Reproduce each record in the listing below exactly as written.

+-------+

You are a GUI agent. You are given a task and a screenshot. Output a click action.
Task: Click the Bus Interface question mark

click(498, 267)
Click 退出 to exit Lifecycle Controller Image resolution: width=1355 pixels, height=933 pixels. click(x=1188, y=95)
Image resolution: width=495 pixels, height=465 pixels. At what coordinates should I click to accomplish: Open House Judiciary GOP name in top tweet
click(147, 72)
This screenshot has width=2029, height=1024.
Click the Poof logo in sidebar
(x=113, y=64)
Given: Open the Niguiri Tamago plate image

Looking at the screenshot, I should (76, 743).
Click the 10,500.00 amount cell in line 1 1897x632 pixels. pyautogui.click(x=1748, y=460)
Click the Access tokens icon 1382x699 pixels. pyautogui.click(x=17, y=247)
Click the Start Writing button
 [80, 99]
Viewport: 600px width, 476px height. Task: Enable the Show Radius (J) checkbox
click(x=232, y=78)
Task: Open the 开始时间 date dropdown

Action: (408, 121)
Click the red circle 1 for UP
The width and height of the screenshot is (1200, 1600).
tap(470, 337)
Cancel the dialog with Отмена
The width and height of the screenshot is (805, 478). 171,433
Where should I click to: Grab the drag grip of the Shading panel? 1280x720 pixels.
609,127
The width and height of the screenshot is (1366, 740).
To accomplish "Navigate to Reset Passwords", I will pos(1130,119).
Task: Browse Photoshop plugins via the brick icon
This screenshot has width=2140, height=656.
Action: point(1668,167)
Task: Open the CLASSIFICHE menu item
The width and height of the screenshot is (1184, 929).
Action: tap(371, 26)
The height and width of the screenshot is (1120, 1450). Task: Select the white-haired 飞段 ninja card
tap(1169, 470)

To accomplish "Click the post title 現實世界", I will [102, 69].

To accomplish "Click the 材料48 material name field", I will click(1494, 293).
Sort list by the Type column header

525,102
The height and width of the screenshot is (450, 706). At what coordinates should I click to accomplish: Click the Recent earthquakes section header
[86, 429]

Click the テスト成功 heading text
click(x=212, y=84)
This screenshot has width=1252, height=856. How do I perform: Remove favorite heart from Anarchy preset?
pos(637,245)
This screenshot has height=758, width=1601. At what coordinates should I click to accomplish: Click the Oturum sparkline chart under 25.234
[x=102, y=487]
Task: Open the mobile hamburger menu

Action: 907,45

+-------+

WRITTEN SOLUTION –
You are a GUI agent. You are given a task and a screenshot. Output a click action.
Task: Click the Bus Interface question mark

click(498, 267)
Click 退出 to exit Lifecycle Controller Image resolution: width=1355 pixels, height=933 pixels. click(x=1188, y=95)
Image resolution: width=495 pixels, height=465 pixels. At what coordinates should I click to accomplish: Open House Judiciary GOP name in top tweet
click(147, 72)
This screenshot has width=2029, height=1024.
Click the Poof logo in sidebar
(x=113, y=64)
Given: Open the Niguiri Tamago plate image

Looking at the screenshot, I should (76, 743).
Click the 10,500.00 amount cell in line 1 1897x632 pixels. pyautogui.click(x=1748, y=460)
Click the Access tokens icon 1382x699 pixels. pyautogui.click(x=17, y=247)
Click the Start Writing button
 [80, 99]
Viewport: 600px width, 476px height. Task: Enable the Show Radius (J) checkbox
click(x=232, y=78)
Task: Open the 开始时间 date dropdown

Action: (408, 121)
Click the red circle 1 for UP
The width and height of the screenshot is (1200, 1600).
tap(470, 337)
Cancel the dialog with Отмена
The width and height of the screenshot is (805, 478). 171,433
Where should I click to: Grab the drag grip of the Shading panel? 1280x720 pixels.
609,127
The width and height of the screenshot is (1366, 740).
To accomplish "Navigate to Reset Passwords", I will pos(1130,119).
Task: Browse Photoshop plugins via the brick icon
This screenshot has width=2140, height=656.
Action: point(1668,167)
Task: Open the CLASSIFICHE menu item
The width and height of the screenshot is (1184, 929).
Action: tap(371, 26)
The height and width of the screenshot is (1120, 1450). Task: Select the white-haired 飞段 ninja card
tap(1169, 470)

To accomplish "Click the post title 現實世界", I will [102, 69].

To accomplish "Click the 材料48 material name field", I will click(1494, 293).
Sort list by the Type column header

525,102
The height and width of the screenshot is (450, 706). At what coordinates should I click to accomplish: Click the Recent earthquakes section header
[86, 429]

Click the テスト成功 heading text
click(x=212, y=84)
This screenshot has width=1252, height=856. How do I perform: Remove favorite heart from Anarchy preset?
pos(637,245)
This screenshot has height=758, width=1601. At what coordinates should I click to accomplish: Click the Oturum sparkline chart under 25.234
[x=102, y=487]
Task: Open the mobile hamburger menu

Action: 907,45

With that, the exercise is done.